---- Extract to read

Sumie Ikeda sheds tears as she leads a group of Japanese citizens on a visit to the graves of their adoptive Chinese parents in Fangzheng, Heilongjiang province, in July. Wang Kai / Xinhua |
Thousands of former 'war orphans', Chinese-born Japanese children left behind when their parents returned to Japan in 1945, have spent their lives attempting to find their true antecedents. For one woman, that journey took more than 40 years and involved three changes of name, as Cai Hong and Shan Yi report from Tokyo.
One day in 1953, a policeman arrived at the home of Sumie Ikeda in Mudanjiang city in the northeastern province of Heilongjiang. He asekd yo speak with her mother, and requested that the 8-year-old girl leave the room so the adults could speak freely.
Ikeda complied, but hid behind a door to eavesdrop. The conversation stunned her.
"Your daughter is Japanese, isn't she?" the officer asked.
Even though her mother refuted the accusation, for Ikeda - who was known as Xu Ming at the time - the exchange corroborated the strange stories her neighbors and classmates had told her. Some said she had been adopted. Others simply called her "the Japanese".

--------

Stated problem. In the article about Japanese war orphans, why did the policeman ask the 8-year-old girl to leave the room? The data that follows comes from a separate source unrelated to the article.

---- Data extract

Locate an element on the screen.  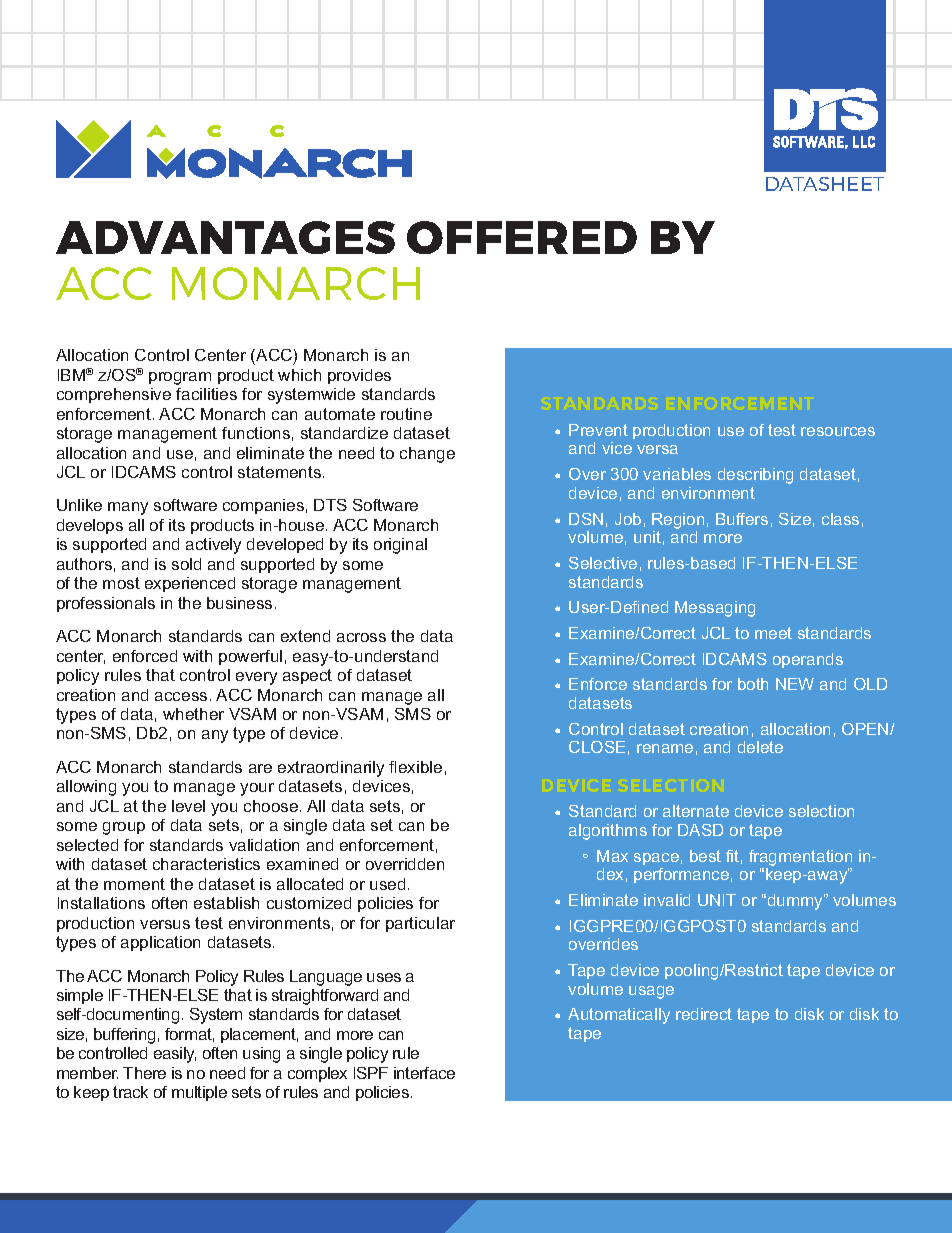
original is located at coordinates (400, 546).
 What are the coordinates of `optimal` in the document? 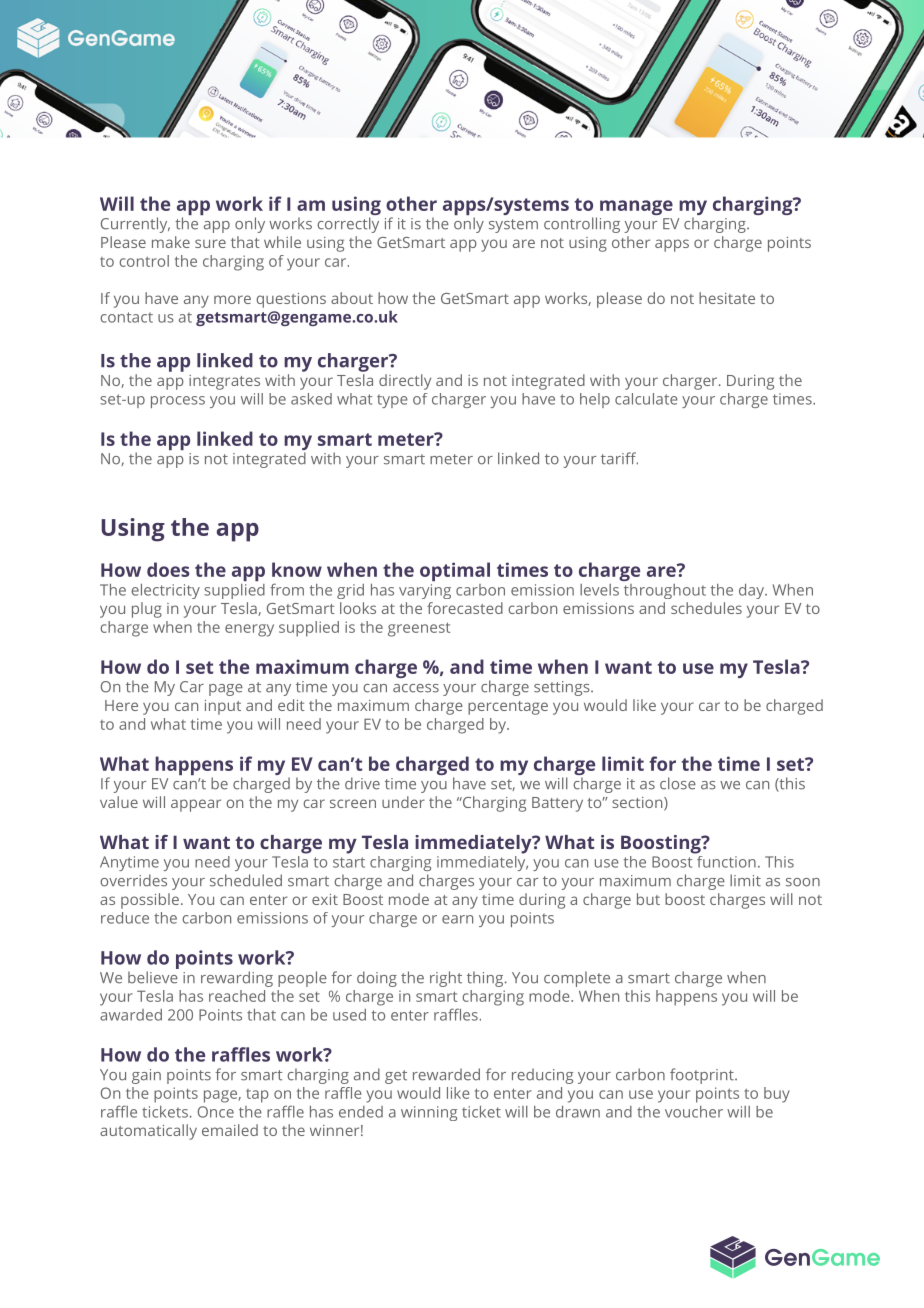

--------

Output for this exercise. He wanted the adults to be able to speak freely.